*Stored items*.
╔══

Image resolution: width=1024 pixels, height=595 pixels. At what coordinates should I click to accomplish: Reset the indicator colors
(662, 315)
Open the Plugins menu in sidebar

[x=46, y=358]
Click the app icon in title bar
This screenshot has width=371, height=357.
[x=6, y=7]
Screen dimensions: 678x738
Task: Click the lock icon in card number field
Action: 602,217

╚══

*How to complete this task*. Write down all of the records again, word for word.

*Response to this task*.
Image resolution: width=1024 pixels, height=595 pixels. At what coordinates should I click to accomplish: Reset the indicator colors
(662, 315)
Open the Plugins menu in sidebar

[x=46, y=358]
Click the app icon in title bar
This screenshot has width=371, height=357.
[x=6, y=7]
Screen dimensions: 678x738
Task: Click the lock icon in card number field
Action: 602,217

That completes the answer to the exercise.